Economics and Ecology: The Search for Solutions by Mark Madison

Great discussion commenters, thanks for contributing.

Following “The Anthill Chronicles” section, this part of the book has a wonderful description of another hierarchical, workaholic society—Harvard University. Wilson knows this social system as well as he does insects and his description of the inspiring and eccentric professors and their bull sessions rings true. When I was at Harvard the Organismic and Evolutionary Biology Department was a wealth of riches. In addition to E.O. Wilson and his revolutionary sociobiological explanation of human behavior, the department also included Ernst Mayr, one of the pioneers in bringing evolution and genetics together, and Stephen Jay Gould perhaps the best nature essayist since Darwin. It was a heady place at the forefront of evolutionary thinking and there were many intellectual groups to join and discuss topics of the day—many led by the professors.

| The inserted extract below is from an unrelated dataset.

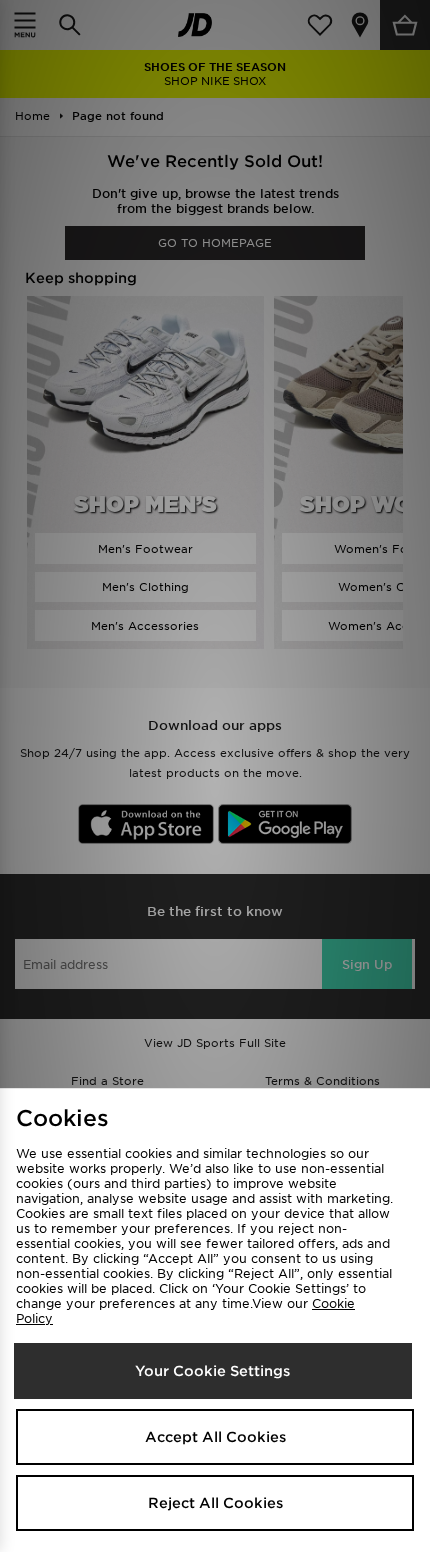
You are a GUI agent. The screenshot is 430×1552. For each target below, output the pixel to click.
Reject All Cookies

Yet one group I missed was “Gaia Force”—the hugely unlikeable eco-warrior group described in Wilson’s book. In the 1990s the Harvard environmental groups were rather mild-mannered, more along the lines of the Harvard Rainforest Alliance than Earth First! Yet dramatic necessity and poetic license created the Harvard chapter of the fictional “Gaia Force”—oddly named after the Gaia hypothesis a rather new age, peaceful, holistic theory. The Gaians in Anthill believe in the use of ecosabotage to protect mother earth and unlike their real life counterparts (like Ed Abbey and Dave Foreman) they are a rather humorless bunch. Raff recoils from the extremes of the Gaians and thereafter seeks the middle road. He becomes convinced that “nature-versus-jobs could not be solved by outright victory of one side over the other” and he begins plotting to steer such a moderate path in his beloved Nokobee.

This raises some interesting questions.

Can you think of examples where the middle road worked—both jobs and nature benefitted?

Are there ever examples where there is no win-win environmental solution?

As usual I look forward to reading your answers, comments, and real-life examples to this fictionalized conundrum.